A UNHCR report released today reveals deep imbalance in international support for the world’s forcibly displaced, with a full four-fifths of the world’s refugees being hosted by developing countries – and at a time of rising anti-refugee sentiment in many industrialized ones.
UNHCR’s 2010 Global Trends report shows that many of the world’s poorest countries are hosting huge refugee populations, both in absolute terms and in relation to the size of their economies. Pakistan, Iran, and Syria have the largest refugee populations at 1.9 million, 1.07 million, and 1.005 million respectively. Pakistan also feels the biggest economic impact with 710 refugees for each dollar of its per capita GDP (PPP) followed
by Democratic Republic of the Congo and Kenya, with 475 and 247 refugees respectively. By comparison Germany, the industrialized country with the largest refugee population (594,000 people), has 17 refugees for each dollar of per capita GDP.

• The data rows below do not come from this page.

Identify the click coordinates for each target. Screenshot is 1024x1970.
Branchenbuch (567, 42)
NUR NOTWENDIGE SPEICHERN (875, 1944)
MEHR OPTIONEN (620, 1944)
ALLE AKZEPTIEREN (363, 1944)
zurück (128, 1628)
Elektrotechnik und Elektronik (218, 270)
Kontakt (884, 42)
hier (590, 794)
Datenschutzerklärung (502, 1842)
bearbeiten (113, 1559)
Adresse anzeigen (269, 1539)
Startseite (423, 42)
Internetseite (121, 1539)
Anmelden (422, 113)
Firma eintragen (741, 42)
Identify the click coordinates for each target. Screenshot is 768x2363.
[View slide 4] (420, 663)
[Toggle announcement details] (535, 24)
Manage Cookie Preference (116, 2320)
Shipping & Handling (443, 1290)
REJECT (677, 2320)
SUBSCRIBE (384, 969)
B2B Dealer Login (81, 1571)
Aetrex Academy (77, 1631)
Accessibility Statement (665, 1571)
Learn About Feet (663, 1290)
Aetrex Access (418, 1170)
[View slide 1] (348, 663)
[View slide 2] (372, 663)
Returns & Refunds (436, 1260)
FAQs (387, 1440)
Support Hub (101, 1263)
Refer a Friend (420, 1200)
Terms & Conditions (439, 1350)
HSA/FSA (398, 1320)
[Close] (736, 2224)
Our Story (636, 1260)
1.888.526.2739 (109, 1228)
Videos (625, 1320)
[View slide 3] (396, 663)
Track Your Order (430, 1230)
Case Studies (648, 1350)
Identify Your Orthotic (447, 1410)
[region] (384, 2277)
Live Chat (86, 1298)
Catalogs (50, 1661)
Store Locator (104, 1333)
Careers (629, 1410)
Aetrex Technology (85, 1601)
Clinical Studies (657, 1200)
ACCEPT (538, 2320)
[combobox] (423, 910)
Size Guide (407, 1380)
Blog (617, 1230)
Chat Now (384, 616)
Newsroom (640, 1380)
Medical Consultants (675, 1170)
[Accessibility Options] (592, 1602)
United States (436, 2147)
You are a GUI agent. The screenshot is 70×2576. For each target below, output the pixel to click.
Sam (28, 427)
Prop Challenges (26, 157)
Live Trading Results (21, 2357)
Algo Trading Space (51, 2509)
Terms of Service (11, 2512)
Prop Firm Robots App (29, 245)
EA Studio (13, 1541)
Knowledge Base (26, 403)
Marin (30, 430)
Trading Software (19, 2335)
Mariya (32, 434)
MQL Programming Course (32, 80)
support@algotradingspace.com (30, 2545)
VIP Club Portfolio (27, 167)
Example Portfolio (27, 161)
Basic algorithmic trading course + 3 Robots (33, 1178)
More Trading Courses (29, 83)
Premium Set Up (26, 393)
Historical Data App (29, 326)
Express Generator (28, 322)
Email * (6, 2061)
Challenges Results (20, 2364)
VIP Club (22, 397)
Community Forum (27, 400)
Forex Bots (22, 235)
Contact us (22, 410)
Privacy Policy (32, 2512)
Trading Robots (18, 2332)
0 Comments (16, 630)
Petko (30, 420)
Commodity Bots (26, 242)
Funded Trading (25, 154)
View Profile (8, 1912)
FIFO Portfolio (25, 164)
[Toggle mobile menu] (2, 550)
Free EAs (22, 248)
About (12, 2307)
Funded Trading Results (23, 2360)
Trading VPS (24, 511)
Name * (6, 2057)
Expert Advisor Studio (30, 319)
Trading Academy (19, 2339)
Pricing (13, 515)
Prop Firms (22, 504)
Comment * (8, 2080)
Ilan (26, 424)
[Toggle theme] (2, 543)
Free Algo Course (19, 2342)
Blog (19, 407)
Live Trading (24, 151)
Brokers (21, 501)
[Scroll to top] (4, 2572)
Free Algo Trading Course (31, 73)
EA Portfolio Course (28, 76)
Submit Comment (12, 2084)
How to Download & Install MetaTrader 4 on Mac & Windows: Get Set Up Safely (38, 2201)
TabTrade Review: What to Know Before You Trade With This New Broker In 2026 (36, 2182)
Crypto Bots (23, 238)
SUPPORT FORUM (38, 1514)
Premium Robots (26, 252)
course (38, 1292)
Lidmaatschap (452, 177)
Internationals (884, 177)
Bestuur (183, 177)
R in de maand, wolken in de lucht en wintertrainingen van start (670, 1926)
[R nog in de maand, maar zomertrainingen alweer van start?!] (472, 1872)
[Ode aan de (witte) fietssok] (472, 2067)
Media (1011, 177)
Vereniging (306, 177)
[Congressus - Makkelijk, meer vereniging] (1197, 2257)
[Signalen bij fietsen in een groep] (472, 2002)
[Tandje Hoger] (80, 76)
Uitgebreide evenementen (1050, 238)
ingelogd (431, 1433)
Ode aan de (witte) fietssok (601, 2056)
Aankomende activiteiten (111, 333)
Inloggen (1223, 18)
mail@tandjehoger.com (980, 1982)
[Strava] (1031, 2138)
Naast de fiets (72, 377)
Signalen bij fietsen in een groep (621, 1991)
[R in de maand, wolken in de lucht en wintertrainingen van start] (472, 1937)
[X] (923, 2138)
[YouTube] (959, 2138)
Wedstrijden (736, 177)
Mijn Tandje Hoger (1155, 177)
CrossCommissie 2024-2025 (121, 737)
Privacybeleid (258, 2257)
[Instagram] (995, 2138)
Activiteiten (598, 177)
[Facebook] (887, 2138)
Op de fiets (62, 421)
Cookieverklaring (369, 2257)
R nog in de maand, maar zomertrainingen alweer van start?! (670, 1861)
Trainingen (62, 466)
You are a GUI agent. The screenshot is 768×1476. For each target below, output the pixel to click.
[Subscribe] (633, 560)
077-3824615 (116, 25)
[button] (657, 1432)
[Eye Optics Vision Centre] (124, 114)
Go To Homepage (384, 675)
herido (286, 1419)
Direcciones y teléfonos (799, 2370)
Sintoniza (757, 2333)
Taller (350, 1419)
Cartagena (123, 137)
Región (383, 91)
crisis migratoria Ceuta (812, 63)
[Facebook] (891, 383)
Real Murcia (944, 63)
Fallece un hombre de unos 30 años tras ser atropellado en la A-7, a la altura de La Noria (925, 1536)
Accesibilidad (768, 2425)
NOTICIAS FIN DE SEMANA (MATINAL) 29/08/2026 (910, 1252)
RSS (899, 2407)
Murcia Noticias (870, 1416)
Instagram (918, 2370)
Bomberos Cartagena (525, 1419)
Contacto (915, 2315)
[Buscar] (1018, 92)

Overall, the picture presented by the 2010 report is of a drastically changed protection environment to that of 60 years ago when the UN refugee agency was founded. At that time UNHCR’s caseload was 2.1 million Europeans, uprooted by World War Two. Today, UNHCR’s work extends to more than 120 countries and encompasses people forced to flee across borders as well as those in flight within their own countries. The 2010 Global Trends report shows that 43.7 million people are now displaced worldwide – roughly equalling the entire populations of Colombia or South Korea, or of Scandinavia and Sri Lanka combined. Within this total are 15.4 million refugees (10.55 million under UNHCR’s care and 4.82 million registered with the UN Relief and Works Agency for Palestine Refugees), 27.5 million people displaced internally by conflict, and nearly 850,000
asylum-seekers, nearly one fifth of them in South Africa alone. Particularly distressing are the 15.500 asylum applications by unaccompanied or separated children, most of them Somali or Afghan. The report does not cover the displacement seen during 2011 from Libya and Côte d’Ivoire.
“In today’s world there are worrying miscperceptions about the refugee movements and the international protection paradigm,” said António Guterres, UN High Commissioner for Refugees and head of UNHCR. “Fears about supposed floods of refugees industrialized countries are being vastly overblown or mistakenly conflated with issues of migration. Meanwhile it’s poorer countries that are left having to pick up the burden.”
Reflecting the prolonged nature of several of today’s major international conflicts, the report finds that the refugee experience is becoming increasingly drawn-out for millions of people worldwide. UNHCR defines a protracted refugee situation as one in which a large number of people are stuck in exile for five years or longer. In 2010, and of the refugees under UNHCR’s mandate, 7.2 million people were in such a situation –more than at any time since 2001. Meanwhile only 197,600 people were able to return home, the lowest
number since 1990.
Some refugees have been in exile for more than 30 years. Afghans, who first fled the Soviet invasion in 1979, accounted for a third of the world’s refugees in both 2001 and in 2010. Iraqis, Somalis, Congolese (DRC) and Sudanese were also among the top 10 nationalities of refugees at both the start and end of the decade.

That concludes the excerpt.